I am interested in understanding how genes encode behavioral traits. I take advantage of evolutionary patterns of innate animal behaviors combined with comparative genomics, single cell transcriptomics, and other large-scale sequencing approaches to investigate how genes govern behavior.
I am an NIH MOSAIC K99/R00 scholar and formerly a Harvard Data Science Fellow. My work is a collaboration between the Hoekstra Lab and the Eddy Lab at Harvard University. Prior to this, I received my PhD in Bioinformatics and Integrative Genomics from MIT where I was advised by Aviv Regev.
Ann Gao is currently a sophomore at Harvard College majoring in Bioengineering. She has been instrumental in carrying out our genetic cross the test the association between specifical neuronal cell types and parental care behavior. Ann hopes to enter an MD/PhD program after graduation.
Phoebe Richardson was a key research technician in our investigation of the cellular evolution underlying parental care behavior differences across Peromyscus species. She performed mouse behavior assays and bench work including immunostaining for specific neuronal cell types. She is a co-author on our latest manuscript under review at eLife. Phoebe is now pursuing a PhD in Molecular Biology at Princeton University.
Vicki Wong is a junior at Northeastern University majoring in Data Science and Behavioral Neuroscience. Vicki analyzed terabytes of publicly available RNA-sequencing data to infer the functions of putative neuropeptides. She presented her work as a poster at The Allied Genetics Conference (TAGC) 2024 where she was honored with the NSF Rising Scientist Award for Minoritized Scientists.
Meiling Thompson graduated from Harvard College in 2022 with a joint degree in Neuroscience and Computer Science. For her senior thesis, she developed a deep learning-based software to automatically segment brain regions from scientific images of coronal brain sections. Her software uncovered major anatomical differences between two species of Peromyscus deer mice that may be responsible for their behavioral differences.

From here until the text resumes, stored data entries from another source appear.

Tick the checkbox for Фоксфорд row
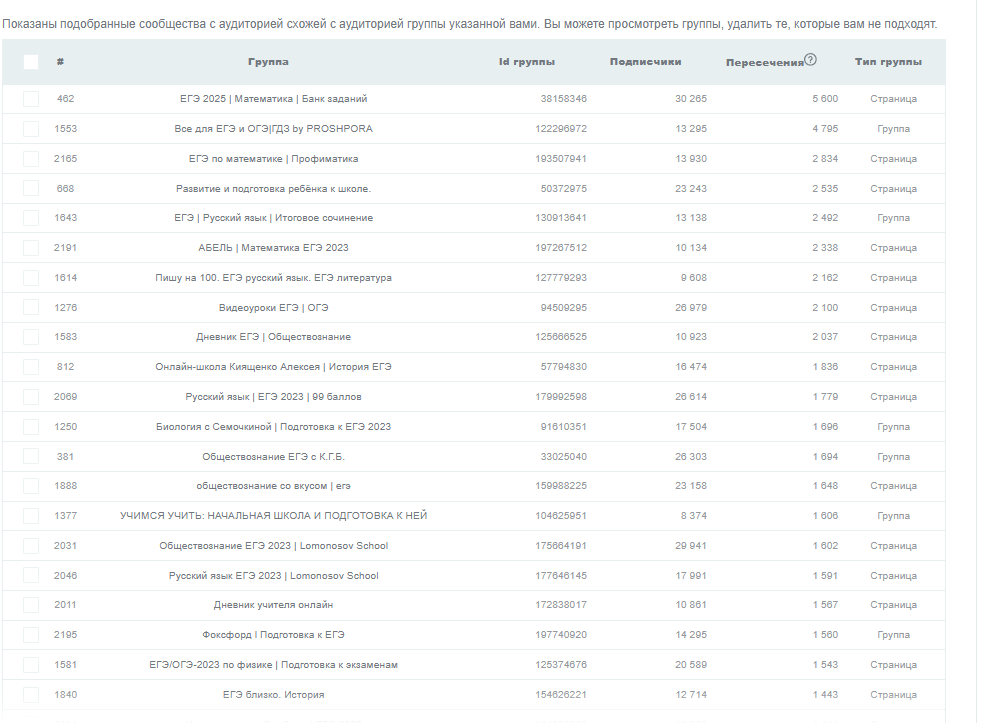This screenshot has width=995, height=723. [31, 635]
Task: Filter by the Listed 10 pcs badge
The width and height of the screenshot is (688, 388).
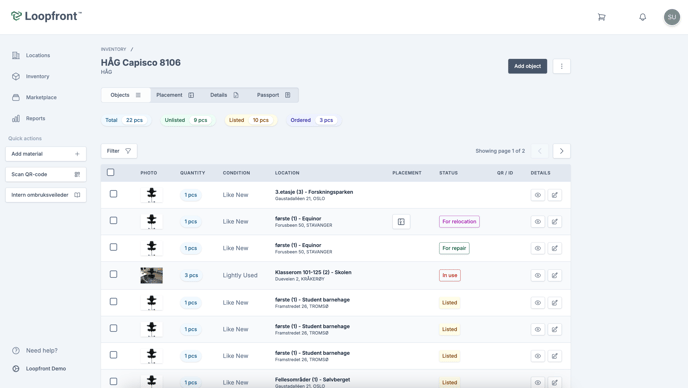Action: click(x=251, y=120)
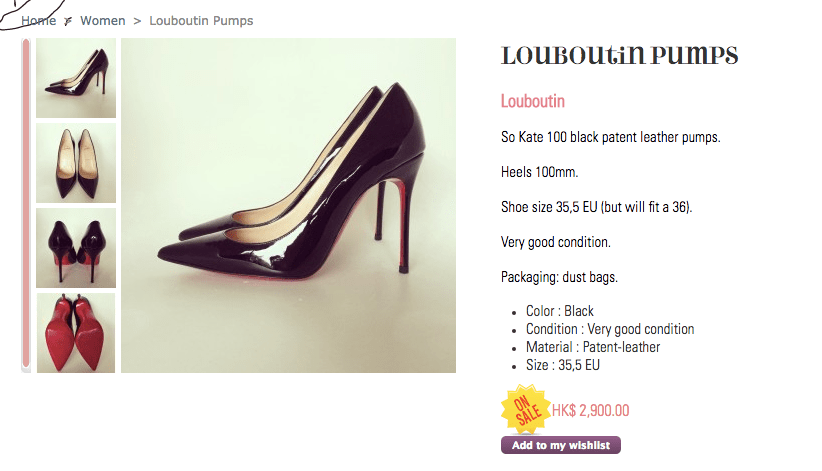Viewport: 822px width, 471px height.
Task: Click the large main product image
Action: pyautogui.click(x=288, y=205)
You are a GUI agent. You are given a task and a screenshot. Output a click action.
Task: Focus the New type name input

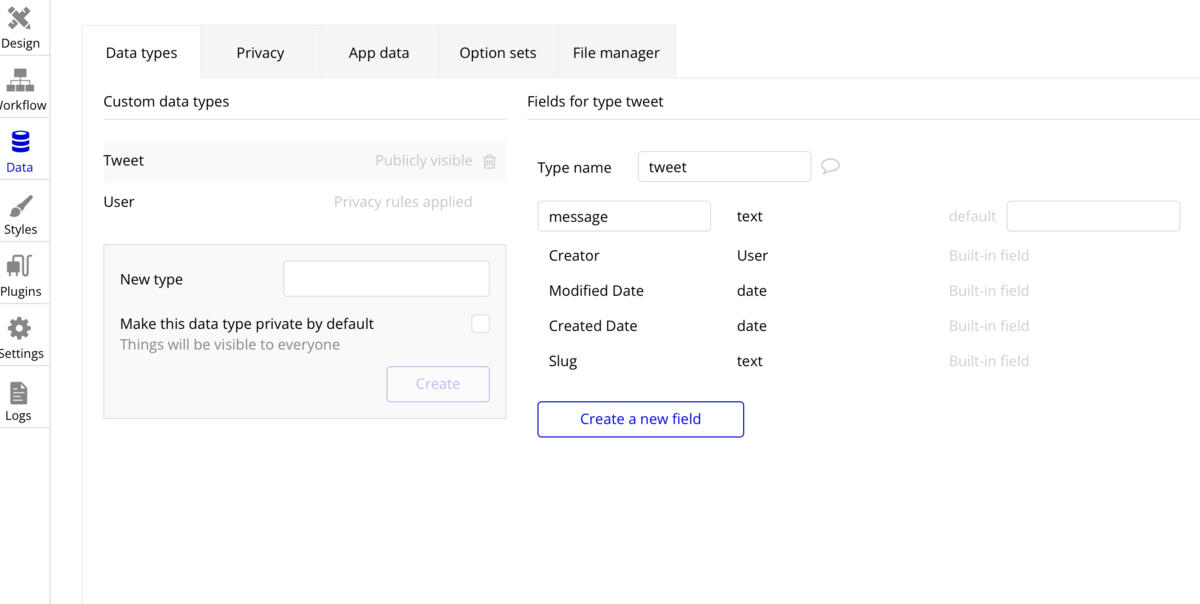[386, 279]
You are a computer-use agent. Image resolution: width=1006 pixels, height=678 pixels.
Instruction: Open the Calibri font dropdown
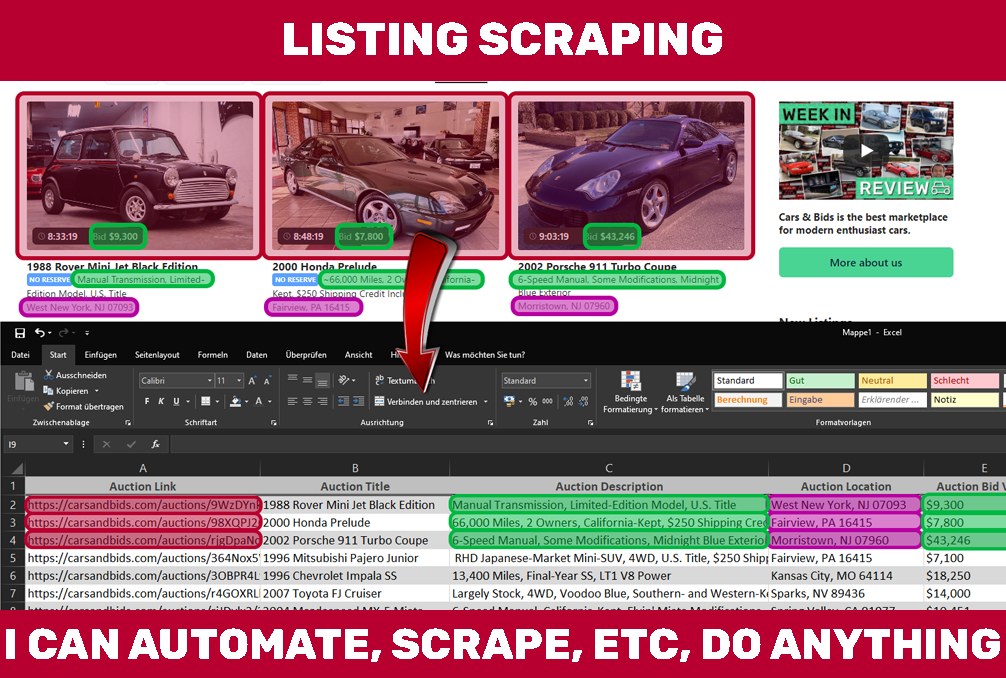pos(211,380)
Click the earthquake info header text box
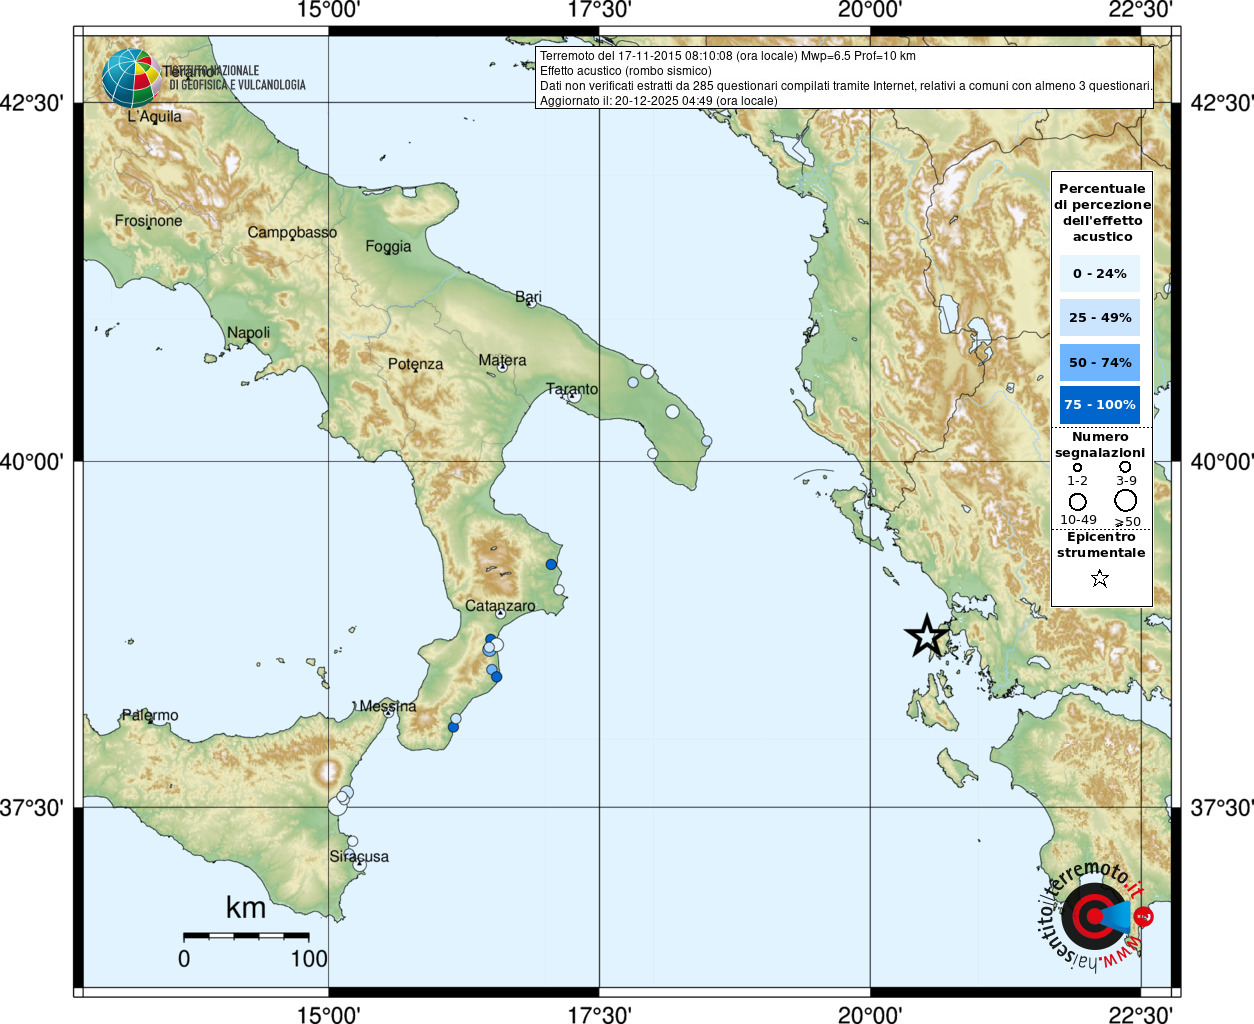 tap(844, 78)
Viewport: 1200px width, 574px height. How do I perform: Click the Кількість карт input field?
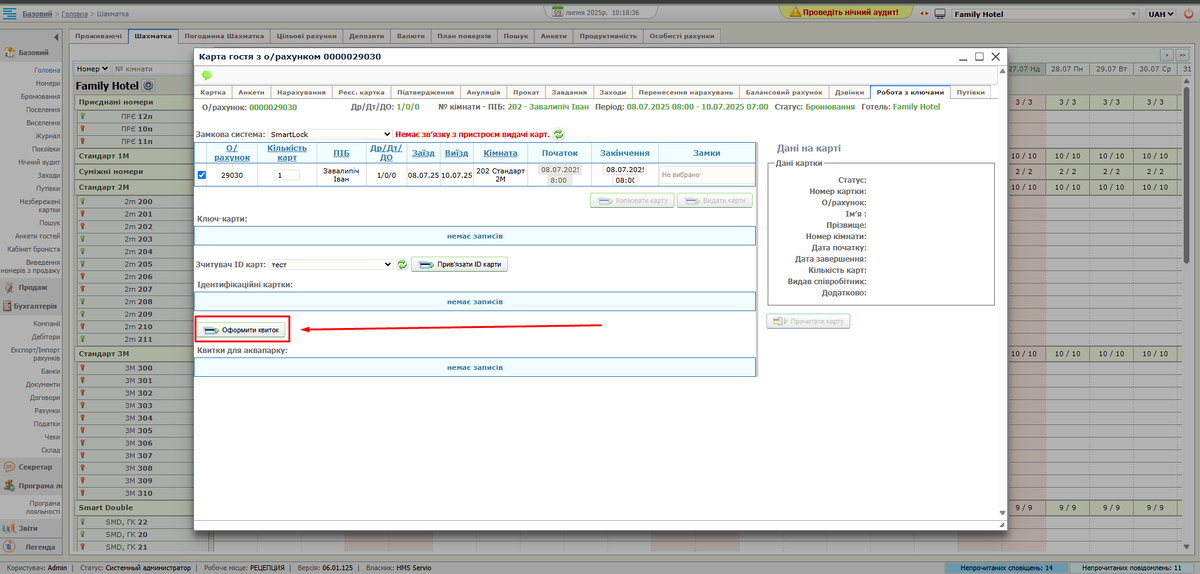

Abigail Joseph graduated from Harvard College in 2021 with a degree in Molecular and Cellular Biology. As a sophomore, Abby spearheaded the effort to develop an automated pipeline for segmenting scientific images of the brain. She is currently pursuing an MD/PhD at Harvard Medical School.
Shylee Ezroni participated in the Broad Summer Research Program in 2018 where she analyzed whether conservation of a gene's expression level is predictive of whether that gene is involved in human disease. Her work won the poster award at the National Biomedical Research Conference for Minority Students in 2015.